:: DATASET EXCERPTS

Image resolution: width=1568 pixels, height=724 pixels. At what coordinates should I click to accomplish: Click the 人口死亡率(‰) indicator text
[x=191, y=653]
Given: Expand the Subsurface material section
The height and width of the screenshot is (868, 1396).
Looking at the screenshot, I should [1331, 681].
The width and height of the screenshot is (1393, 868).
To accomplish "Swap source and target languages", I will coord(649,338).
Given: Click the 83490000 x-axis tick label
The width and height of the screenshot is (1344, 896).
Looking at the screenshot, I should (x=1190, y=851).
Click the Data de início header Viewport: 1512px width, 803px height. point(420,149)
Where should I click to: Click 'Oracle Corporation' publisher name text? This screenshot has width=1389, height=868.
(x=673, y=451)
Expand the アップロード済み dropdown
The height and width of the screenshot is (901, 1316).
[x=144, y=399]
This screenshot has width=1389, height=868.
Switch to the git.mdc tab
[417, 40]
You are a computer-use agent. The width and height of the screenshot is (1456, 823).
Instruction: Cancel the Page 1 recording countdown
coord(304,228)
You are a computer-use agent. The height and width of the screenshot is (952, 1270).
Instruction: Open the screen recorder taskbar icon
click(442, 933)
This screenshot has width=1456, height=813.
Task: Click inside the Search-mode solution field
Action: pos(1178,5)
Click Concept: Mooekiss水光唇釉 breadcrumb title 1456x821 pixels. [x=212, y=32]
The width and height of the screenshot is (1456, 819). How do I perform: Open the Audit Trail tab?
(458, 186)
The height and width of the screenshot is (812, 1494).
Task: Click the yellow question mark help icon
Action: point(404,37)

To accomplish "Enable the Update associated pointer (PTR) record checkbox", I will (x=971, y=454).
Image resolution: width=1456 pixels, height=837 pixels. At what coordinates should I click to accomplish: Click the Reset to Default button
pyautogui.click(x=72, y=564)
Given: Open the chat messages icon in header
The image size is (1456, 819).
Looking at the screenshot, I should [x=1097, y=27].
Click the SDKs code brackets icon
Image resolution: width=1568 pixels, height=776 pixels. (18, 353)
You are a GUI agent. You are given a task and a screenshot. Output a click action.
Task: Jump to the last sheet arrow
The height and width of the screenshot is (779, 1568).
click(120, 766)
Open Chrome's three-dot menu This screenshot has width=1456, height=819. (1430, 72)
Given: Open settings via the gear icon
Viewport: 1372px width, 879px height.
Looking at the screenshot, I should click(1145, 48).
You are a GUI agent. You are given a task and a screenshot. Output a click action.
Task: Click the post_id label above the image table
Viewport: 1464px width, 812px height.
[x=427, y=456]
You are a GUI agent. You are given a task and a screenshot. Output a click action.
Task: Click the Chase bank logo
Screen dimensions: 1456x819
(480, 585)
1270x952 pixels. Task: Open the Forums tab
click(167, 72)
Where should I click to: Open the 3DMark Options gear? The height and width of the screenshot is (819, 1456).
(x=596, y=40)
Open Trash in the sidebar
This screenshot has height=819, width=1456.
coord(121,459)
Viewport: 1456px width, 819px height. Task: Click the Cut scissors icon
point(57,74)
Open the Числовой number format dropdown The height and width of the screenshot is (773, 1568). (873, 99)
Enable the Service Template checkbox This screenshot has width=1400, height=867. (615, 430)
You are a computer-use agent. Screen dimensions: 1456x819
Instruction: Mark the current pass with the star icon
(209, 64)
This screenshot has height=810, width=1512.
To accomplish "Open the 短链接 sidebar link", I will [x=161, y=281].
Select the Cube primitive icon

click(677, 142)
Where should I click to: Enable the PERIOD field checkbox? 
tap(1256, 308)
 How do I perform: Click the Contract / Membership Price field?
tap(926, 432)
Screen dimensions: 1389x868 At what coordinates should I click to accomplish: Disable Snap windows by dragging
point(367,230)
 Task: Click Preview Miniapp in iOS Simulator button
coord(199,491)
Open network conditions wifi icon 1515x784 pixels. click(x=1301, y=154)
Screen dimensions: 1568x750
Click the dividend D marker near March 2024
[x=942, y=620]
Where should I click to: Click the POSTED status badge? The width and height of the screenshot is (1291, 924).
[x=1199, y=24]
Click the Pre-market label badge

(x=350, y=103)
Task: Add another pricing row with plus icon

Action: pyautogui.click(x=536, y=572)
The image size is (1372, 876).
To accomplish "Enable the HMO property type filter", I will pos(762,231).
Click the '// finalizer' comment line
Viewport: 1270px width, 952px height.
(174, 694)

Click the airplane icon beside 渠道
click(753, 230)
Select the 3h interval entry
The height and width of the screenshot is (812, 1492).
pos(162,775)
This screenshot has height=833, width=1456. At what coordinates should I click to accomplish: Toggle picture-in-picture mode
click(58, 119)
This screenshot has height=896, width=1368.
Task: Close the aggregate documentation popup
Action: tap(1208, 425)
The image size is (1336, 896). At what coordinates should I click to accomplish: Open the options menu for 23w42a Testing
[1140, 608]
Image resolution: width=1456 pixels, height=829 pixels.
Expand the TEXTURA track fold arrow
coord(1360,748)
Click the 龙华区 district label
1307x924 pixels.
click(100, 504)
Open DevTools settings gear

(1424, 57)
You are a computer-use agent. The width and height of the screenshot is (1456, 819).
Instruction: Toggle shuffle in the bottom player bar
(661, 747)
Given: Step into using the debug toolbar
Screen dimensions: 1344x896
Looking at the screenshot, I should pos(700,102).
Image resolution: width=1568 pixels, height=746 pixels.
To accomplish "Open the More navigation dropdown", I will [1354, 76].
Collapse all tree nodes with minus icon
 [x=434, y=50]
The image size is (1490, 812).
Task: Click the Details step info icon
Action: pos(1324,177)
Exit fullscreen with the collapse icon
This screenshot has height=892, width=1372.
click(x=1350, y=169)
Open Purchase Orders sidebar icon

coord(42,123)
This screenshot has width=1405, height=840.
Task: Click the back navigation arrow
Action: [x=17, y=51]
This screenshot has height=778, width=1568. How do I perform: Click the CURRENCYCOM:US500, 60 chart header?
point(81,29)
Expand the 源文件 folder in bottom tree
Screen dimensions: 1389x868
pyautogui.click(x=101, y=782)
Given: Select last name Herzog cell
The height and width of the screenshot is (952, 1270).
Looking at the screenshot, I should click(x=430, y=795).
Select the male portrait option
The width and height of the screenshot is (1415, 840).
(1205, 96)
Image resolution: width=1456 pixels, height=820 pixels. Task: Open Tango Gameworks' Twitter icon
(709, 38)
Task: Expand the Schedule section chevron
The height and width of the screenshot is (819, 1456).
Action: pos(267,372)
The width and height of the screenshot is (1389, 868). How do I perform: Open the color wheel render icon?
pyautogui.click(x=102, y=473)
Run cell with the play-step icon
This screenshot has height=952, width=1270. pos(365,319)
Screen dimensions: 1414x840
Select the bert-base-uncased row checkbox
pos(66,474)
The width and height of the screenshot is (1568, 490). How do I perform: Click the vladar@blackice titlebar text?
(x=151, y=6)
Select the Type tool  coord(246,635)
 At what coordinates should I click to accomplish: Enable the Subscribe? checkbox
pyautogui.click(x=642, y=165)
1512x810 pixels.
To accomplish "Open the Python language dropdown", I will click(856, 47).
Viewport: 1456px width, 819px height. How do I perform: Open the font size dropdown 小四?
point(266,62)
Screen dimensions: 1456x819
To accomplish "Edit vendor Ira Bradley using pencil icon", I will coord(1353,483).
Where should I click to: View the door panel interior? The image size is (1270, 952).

::::

PROMPT: Where a line of the records includes "last", copy it.

OUTPUT FOR THIS TASK:
Task: Jump to the last sheet arrow
Given: Select last name Herzog cell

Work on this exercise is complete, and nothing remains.